* **取り組む課題**
**a)** アカウミガメの文章によると、Tさんの写真が「毎朝毎朝欠かさずに海に出ている人だからこそ撮れる写真」であるのはなぜか。一、二文で説明しなさい。
**b)** アカウミガメの文章について、次の問いに答えなさい。
(i) 写真に写っているのは何か。
(ii) 写真の母ガメは、消波ブロックに阻まれたあとどうしたか。
(iii) 写真を撮ったTさんは、どのような人物として紹介されているか。
**c)** アカウミガメの文章を、最後の文の後から引き継いで書き進めなさい。

* **提示文**

20080705

海辺の話/否定しないこと、否定できること01

Tさんという人物を知ったキッカケは一枚の写真だった。 







砂の上に描かれたタートルトラック。
産卵の為上陸した、アカウミガメの足跡。


この写真を見て、しばし放心した後、ラブコール。


なんて強い写真なんだろう。
いい写真。
フィルムがどうとか、空気感が、とか、ピンをどこに合わせてどこぼかすとか
レンズがどうとか、こうとか、そういうのじゃなくて。
ただ強い。


砂浜の上の足跡は風に流されてすぐに消えてしまう。
毎朝毎朝欠かさずに海に出ている人だからこそ撮れる写真。
そして強いメッセージをもった人だからこそ。
この写真を撮ったのはカメラを生業としているカメラマンではなく
表浜、砂浜の魅力の虜になってしまった海の男。
それがTさんだ。




(*写真は表浜ネットワークさんのもの。に、ちょこっとだけ手を加えました。 )














さて。写真について少し説明をしたいとおもう。


愛知県の太平洋岸、表浜の砂浜沿いに並んでいる
「消波ブロック」「波消しブロック」あるいは「テトラポッド」。
(テトラポッド (tetrapod)」は本来4本足のもののことだけど。
商標登録されてる「テトラポッド」という言葉の方が消波ブロックよりも聞き覚えがあるのでは?)
この消波ブロックが、産卵したいアカウミガメの行く手を阻んでいる。
進んではブロックにぶつかり向きを変え、また挑戦しては…
この母ガメは産卵することなく海へもどった。
子ガメが孵化する時期になると、
この消波ブロックに阻まれて海にたどり着けずに息絶えた 
たくさんの死骸をみつけることができるという。

* **提供データ**
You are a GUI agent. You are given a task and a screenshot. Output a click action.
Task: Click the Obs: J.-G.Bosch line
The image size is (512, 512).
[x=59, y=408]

* **最終的な解答**
**a)** 砂浜の上の足跡は風に流されてすぐに消えてしまうからです。そのため、毎朝欠かさず海に出ている人でなければ、足跡が残っているうちに撮ることができません。

**b)**
(i) 砂の上に描かれたタートルトラック、つまり産卵のため上陸したアカウミガメの足跡。
(ii) 産卵することなく海へもどった。
(iii) カメラを生業とするカメラマンではなく、表浜の砂浜の魅力の虜になってしまった海の男。

**c)**
ところで、太平洋を回遊するアカウミガメの産卵地が
日本の砂浜だけだと知っていますか?
日本の砂浜で孵化した赤ちゃんカメは太平洋に泳ぎ出て
まずは黒潮にのって日本沿岸部を北上し
太平洋を渡ってアメリカ西海岸へ。その後南下。
ぐるっと太平洋を一一周する。
大きく育ったアカウミガメは自分の産まれた日本の海岸へ戻ってきて
砂浜に上陸し、産卵をする。
もし、日本の海岸の環境がアカウミガメの産卵を拒んだら
地球上のアカウミガメが命を繋ぐことはほぼ不可能になる。
ある種の生き物が完全に地球上からいなくなるかもしれない。
日本の海岸の責任は重大だ。
それを踏まえた上で、日本の沿岸部を眺める。
私はどうにも疑問を持たずにはいられない。
果たしてその消波ブロックは本当に私達にとって必要なものなんだろうか?


日本では海岸を大開発していた時期があるようだ。バブリーな時代。
あちこちの海岸が美しく整備された。商業施設、遊園地、ホテル、オフィスビル…
大学の建築学科では
「卒業設計のテーマーに“ウォーターフロント”を選んでおけばまず間違いない」
と言われていた時代。
その時代に計画されて、最近できあがった施設もいくつか思い浮かぶ。
時代においてけぼりにされて、採算があわなくて悲鳴をあげているあのエリア、あのテーマパーク…
キラキラ輝く灯りは、観覧車は、道は、巨大な娯楽施設は
ひとつの種類の生き物を根絶やしにしてまでも
するべき必要な開発なのだろうかか?




何もアカウミガメが特別かわいいから言っているのではない。
アカウミガメは、分かりやすく説明するためのひとつのアイコン過ぎない。
















今、消波ブロックの存在意義が揺らいでいる。


そもそも、消波ブロックは自然の驚異へ備えるためにつくられた。
防災効果を期待されてのことだ。
伊勢湾台風の記憶ののこる人も多いこのエリア
台風等自による水の災害への恐怖に慄きながら暮らしたくは無い。
では、私達が安心して暮らすためには
消波ブロックは必要不可欠なのか?




不思議な景色がある。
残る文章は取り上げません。